11.2 Third parties within the meaning of this provision shall not include subcontractors of Fraunhofer-Gesellschaft if these have been entrusted with a part of the services by Fraunhofer-Gesellschaft within the context of the assignment and if they have been placed under an obligation of confidentiality.

12. Publication, advertising

12.1 The client shall be entitled to publish the result of the research and development including identification of the author or the Fraunhofer-Institute involved only after prior consultation of Fraunhofer-Gesellschaft. Such consultation shall take into consideration that, for instance, dissertations, master's theses or applications, and/or registrations of intellectual property rights are not impaired. For purposes of advertising, the client may only mention the name of Fraunhofer-Gesellschaft or of the Fraunhofer-Institute involved with their express consent.

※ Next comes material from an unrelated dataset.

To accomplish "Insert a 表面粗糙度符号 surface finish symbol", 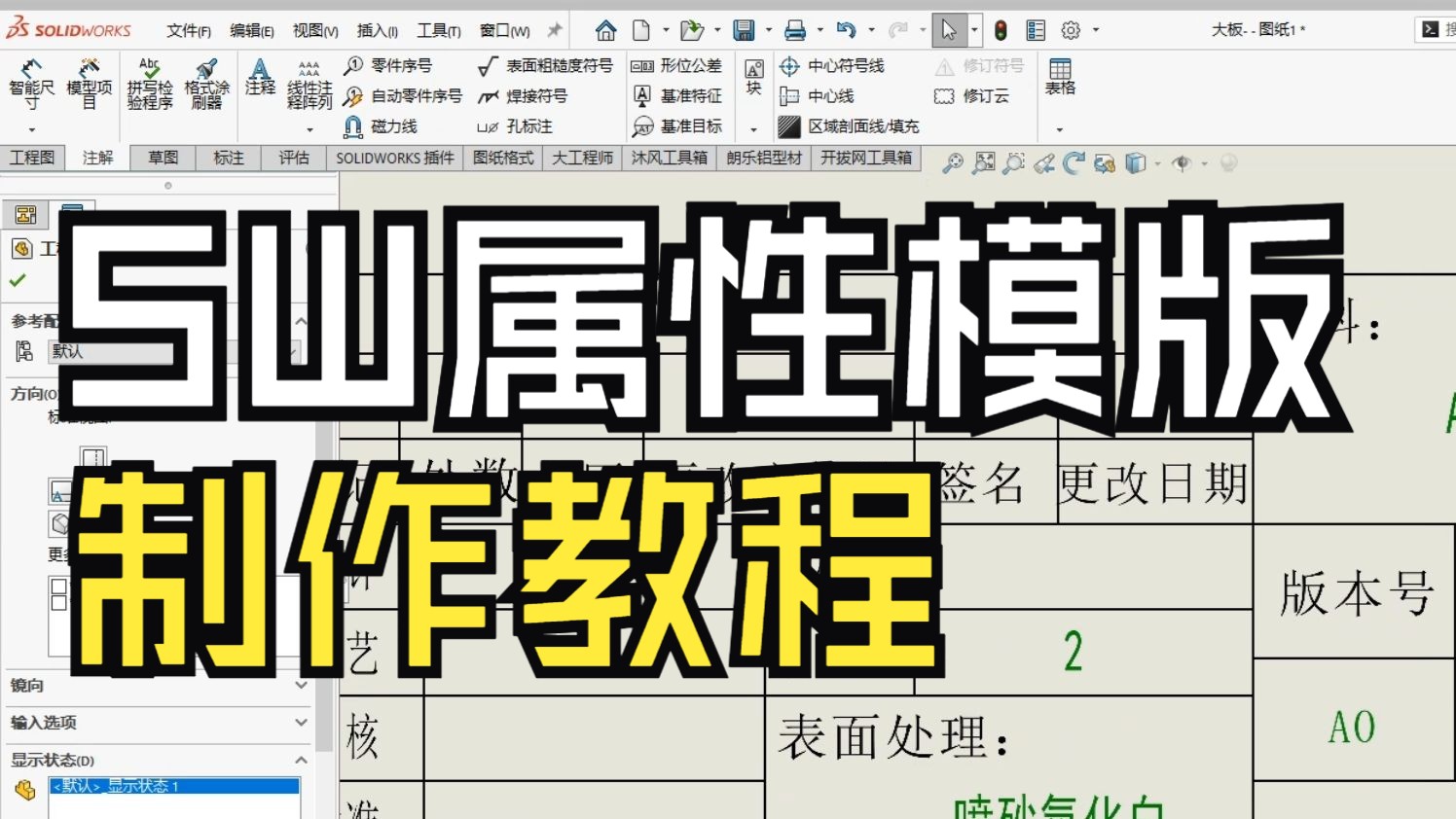I will 545,66.
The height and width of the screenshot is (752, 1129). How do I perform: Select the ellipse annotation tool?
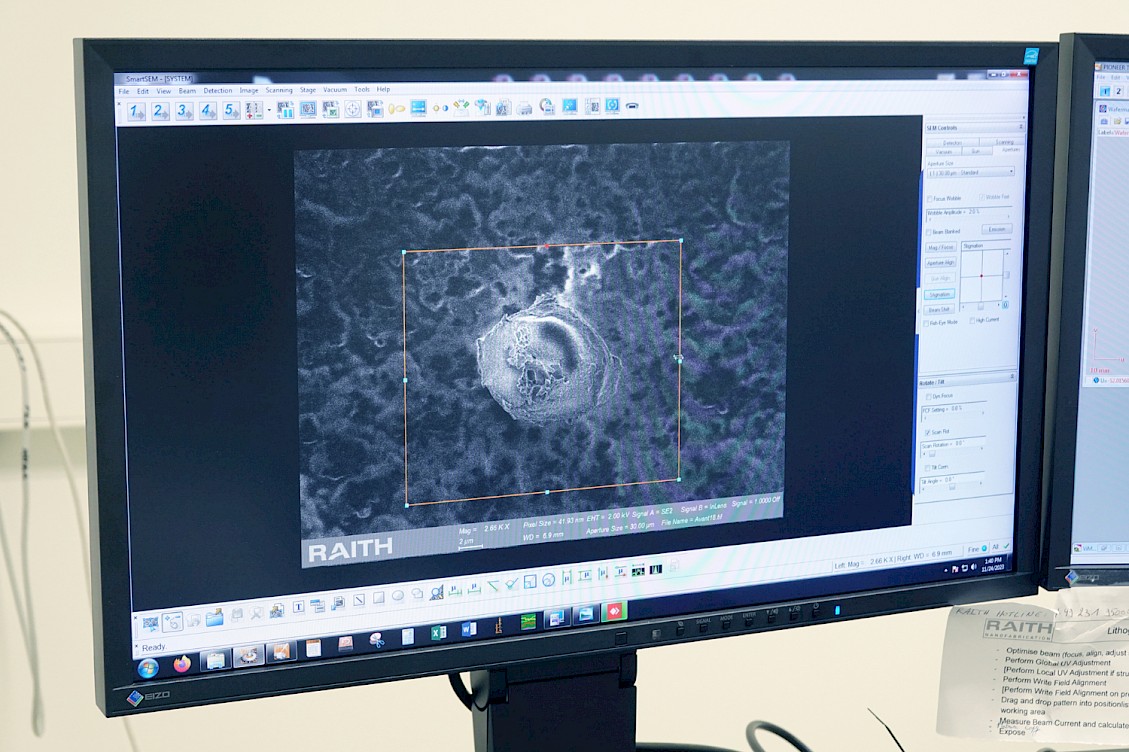(x=397, y=597)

12.2 Publications by Fraunhofer-Gesellschaft relating to the purpose of application on which the contract is based and for which the client has been granted an exclusive licence as specified in Section 5.3, shall only be made after consultation with the client in due time prior to publication.

13. Termination

13.1 Should no essential progress in work have been achieved within a significant period of performance then each contracting party shall be entitled to terminate the contract with one month notice to the end of a calendar month. However, termination is excluded within a six months period since the beginning of the contract. Except as provided in this Section 13, there shall be no further right of termination.

13.2 Each contracting party shall be entitled to terminate the contract with immediate effect for good cause.

13.3 Upon termination Fraunhofer-Gesellschaft shall submit within four weeks the result of the research and development achieved until expiry of the period of notice. The client shall be obliged to compensate Fraunhofer-Gesellschaft for costs incurred up to the expiry of the period of notice. Personnel costs shall be reimbursed as incurred up to the date of termination. In the event that the termination is due to a fault by one of the contracting parties, this shall not affect damage compensation claims.

14. Miscellaneous

14.1 Ancillary understandings, amendments and supplements hereto must be made in writing.

14.2 Place of performance for Fraunhofer-Gesellschaft shall be the place of business of the Fraunhofer-Institute involved. Place of performance for payments by the client shall be Munich.

14.3 This contract shall be governed by and construed in accordance with the laws of the Federal Republic of Germany. The United Nations Convention on the International Sale of Goods (CISG) shall not apply.

14.4 Should one or more provisions of these General Terms and Conditions be or become fully or partially void then the validity of the remaining provisions shall remain unaffected. The same shall apply in the case of a gap in the provisions of these General Terms and Conditions.